Sonntag, 19. Mai 2013

Designerhaus und Klinik im Alpenpark werfen Leserfragen auf

Kreuth: Zweierlei Maß bei Fassaden?

Eine Frage, die sich Bürger rund um den See sicherlich nicht das erste Mal stellen: „Messen die Gemeinden in einigen Fällen mit zweierlei Maß?“

In Kreuth möchte man meinen, dass es zumindest im Fall des Designer-Hauses in der Traten und bei der Klinik im Alpenpark im Ortsteil Ringsee so ist. An der einen Stelle geht die Gemeinde gegen eine Holzfassade vor. An anderer Stelle drückt man beide Augen zu und lässt eine ortsunübliche Front durchgehen.

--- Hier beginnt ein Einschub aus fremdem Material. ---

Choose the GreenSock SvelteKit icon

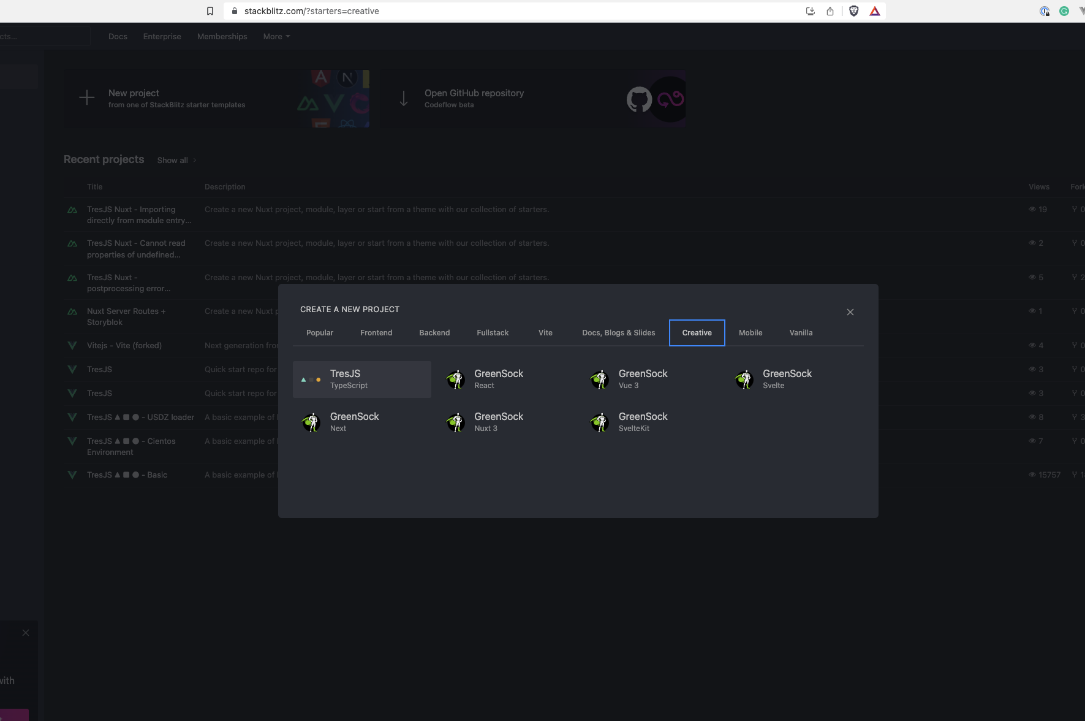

Die Kupferlamellen an der Klinik im Alpenpark hat der Kreuther Gemeinderat abgesegnet

Die Kupferlamellen an der Klinik im Alpenpark wurden vom Kreuther Gemeinderat abgesegnet

Im Alpenpark ist in den vergangen Monaten die Außenfassade der Klinik umgestaltet worden. So erstrahlt beispielsweise der Eingangsbereich in einem neuen gedeckten Weiß. Dieses wirkt laut Auffassung einiger Gemeinderäte allerdings eher grau, wie in einem Vororttermin festgestellt wurde.

“Weiß ist bei uns in der Satzung zugelassen”, weis Bürgermeister Josef Bierschneider. Wenngleich es hier laut dem Rathaus-Chef durchaus unterschiedliche Farbtöne gebe. Außerdem wurden an der Außenfassade neuerdings Kupferlamellen angebracht, die eigentlich so gar nicht ins Ortsbild passen wollen.

“Wie Lederhose mit Turnschuhen”

Eine Diskrepanz, zu denen einige unserer Leser eine klare Meinung haben: “Die Lamellen sind ja fast vergleichbar mit einem Oktoberfestgänger in Lederhosen, der dazu Turnschuhe trägt. Schrecklich.”

Bürgermeister Bierschneider meinte heute auf Nachfrage: “Schaut doch gar nicht so schlecht aus.” Über Geschmäcker lässt sich bekanntlich nicht streiten.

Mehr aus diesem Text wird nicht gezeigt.